Satisfecho tras haber tomado una decisión, Gerard Wiessler volvió a su tarea principal. Que no era controlar a Schellenberg, sino proteger a la Patria. Y la amenaza inminente para Alemania estaba en las llanuras más allá de Polonia, en las que tanques y aviones se acumulaban en tal número que saltando de uno en otro podría ir del Báltico a los Cárpatos sin pisar el suelo. El policía no podía ordenar reconocimientos aéreos, ni infiltrar agentes. Pero podía y debía manejar a los espías soviéticos en Alemania. Empezando por Johan, el agente residente ruso, y por Joachim, su subordinado. Ambos pertenecían al personal diplomático de la embajada soviética y por tanto eran intocables. Una lástima porque a Gerard le hubiese apetecido tener una conversación privada con Johan. Una charla en un sótano, sin más ayuda que una lámpara, unas esposas, y los sonidos de golpes y aullidos procedentes de otras celdas, bastaban para soltar las lenguas más firmes. Gerard sonrió al pensar en el último de esos interrogatorios; su interlocutor era un agente durmiente que Joachim había activado, y se derrumbó sin saber que quiénes gritaban en el cuarto de al lado eran un par de actores fracasados que ahora trabajaban para la Central.
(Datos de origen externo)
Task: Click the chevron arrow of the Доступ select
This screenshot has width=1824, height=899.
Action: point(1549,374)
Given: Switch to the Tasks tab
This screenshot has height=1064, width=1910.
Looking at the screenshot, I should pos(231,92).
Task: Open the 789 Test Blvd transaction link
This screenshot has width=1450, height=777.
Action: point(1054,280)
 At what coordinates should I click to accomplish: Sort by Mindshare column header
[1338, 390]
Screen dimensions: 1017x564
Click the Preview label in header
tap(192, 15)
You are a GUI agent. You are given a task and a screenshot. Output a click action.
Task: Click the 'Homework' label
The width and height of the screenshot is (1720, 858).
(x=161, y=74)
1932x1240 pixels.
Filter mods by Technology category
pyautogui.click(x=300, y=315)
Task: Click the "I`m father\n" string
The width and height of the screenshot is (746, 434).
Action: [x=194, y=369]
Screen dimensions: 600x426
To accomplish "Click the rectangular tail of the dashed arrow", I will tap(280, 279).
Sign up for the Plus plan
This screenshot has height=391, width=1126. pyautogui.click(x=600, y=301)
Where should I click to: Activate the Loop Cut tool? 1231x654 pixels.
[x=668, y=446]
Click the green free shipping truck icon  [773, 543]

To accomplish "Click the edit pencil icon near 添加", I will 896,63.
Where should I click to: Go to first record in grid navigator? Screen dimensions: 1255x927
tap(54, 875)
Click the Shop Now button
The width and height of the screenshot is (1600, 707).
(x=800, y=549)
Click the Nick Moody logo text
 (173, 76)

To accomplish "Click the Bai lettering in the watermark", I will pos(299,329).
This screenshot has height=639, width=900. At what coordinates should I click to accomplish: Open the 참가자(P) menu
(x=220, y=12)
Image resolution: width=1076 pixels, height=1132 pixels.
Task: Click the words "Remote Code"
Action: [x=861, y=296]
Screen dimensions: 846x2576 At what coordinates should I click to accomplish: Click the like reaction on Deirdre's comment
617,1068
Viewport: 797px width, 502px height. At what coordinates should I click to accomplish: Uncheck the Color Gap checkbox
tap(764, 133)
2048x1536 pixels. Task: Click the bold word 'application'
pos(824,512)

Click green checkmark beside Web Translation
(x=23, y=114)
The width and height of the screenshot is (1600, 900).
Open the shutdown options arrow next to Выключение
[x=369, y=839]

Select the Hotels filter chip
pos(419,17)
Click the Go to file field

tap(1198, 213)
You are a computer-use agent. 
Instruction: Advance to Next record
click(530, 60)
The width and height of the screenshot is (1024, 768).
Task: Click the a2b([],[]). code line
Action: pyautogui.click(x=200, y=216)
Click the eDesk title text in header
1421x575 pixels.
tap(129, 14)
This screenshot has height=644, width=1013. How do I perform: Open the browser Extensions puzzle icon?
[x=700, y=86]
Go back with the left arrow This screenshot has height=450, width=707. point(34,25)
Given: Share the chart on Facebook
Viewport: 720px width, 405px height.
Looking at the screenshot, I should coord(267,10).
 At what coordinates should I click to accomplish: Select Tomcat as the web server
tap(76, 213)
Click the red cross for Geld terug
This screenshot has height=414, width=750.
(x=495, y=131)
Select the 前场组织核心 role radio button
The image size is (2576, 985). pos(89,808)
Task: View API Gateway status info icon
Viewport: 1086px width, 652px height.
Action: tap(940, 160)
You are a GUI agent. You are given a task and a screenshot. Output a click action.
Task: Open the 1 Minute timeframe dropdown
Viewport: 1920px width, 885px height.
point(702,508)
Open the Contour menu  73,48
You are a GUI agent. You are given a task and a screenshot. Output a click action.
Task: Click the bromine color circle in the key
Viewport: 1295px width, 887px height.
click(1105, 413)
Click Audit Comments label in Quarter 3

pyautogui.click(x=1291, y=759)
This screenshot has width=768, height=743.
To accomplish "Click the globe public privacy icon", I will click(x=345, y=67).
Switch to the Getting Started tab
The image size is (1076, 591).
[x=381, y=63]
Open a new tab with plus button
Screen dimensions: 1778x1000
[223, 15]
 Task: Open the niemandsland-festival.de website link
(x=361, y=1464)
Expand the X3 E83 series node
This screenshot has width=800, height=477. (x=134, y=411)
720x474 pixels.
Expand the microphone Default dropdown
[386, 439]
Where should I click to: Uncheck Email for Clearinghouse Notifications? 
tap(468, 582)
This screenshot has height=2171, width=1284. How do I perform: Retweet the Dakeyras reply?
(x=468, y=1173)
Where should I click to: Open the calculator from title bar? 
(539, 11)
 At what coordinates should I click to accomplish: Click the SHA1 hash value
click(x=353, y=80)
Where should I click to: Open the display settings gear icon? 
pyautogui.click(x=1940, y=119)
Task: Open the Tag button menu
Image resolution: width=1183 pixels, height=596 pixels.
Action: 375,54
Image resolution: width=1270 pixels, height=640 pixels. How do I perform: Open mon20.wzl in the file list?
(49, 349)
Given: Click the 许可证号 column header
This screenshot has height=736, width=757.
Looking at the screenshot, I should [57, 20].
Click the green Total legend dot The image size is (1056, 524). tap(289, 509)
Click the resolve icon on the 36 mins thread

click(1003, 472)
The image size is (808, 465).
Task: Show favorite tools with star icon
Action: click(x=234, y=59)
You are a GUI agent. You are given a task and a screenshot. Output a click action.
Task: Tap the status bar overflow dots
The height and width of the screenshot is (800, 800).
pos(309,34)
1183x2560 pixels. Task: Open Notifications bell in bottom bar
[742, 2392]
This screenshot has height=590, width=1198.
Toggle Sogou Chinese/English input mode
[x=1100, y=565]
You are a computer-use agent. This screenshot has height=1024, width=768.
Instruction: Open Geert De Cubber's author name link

Johan ya no necesitaba el contacto personal con sus agentes. Los operadores de radio que les había enviado —la mayor parte de los cuales estaban ahora en las mazmorras de la Central— le aliviaban de esa comprometida tarea. El diplomático ruso, sin embargo, proseguía con su rutina, y seguía saliendo a pasear, pero de manera aparentemente inocente. Hasta que hizo algo que alarmó a la araña que controlaba la red. De repente, desplegó una intensísima actividad cervecera. Visitaba antros por todo Berlín y entre jarra y jarra dejaba paquetes para sus espías. Que corriese tal riesgo era inusitado; algo muy valioso debían contener esos envíos. No necesitó recogerlos: sabía que el destinado a Jutta llegaría sus manos enseguida. Cuando Gerard abrió el paquete no pudo retener un silbido de asombro. No había códigos, ni armas, ni venenos, ni sistemas exóticos de comunicación. Solo dinero y joyas: un gran fajo de billetes usados, y una bolsita con alhajas de oro, brillantes y perlas. Suponían miles de marcos, una pequeña fortuna. Los gobiernos son famosos por malgastar fortunas, pero para la Unión Soviética, paria internacional por antonomasia, las divisas y los metales preciosos eran enormemente valiosos. Ahora Johan y Joachim las estaban distribuyendo a manos llenas. Gerard sabía lo que semejantes cantidades significaban para un espía: algo con lo que comprar voluntades y una herramienta con la que desaparecer. Para un agente el dinero era como el paracaídas para los aviadores. Aunque la cuestión que quedaba abierta era otra ¿por qué ahora?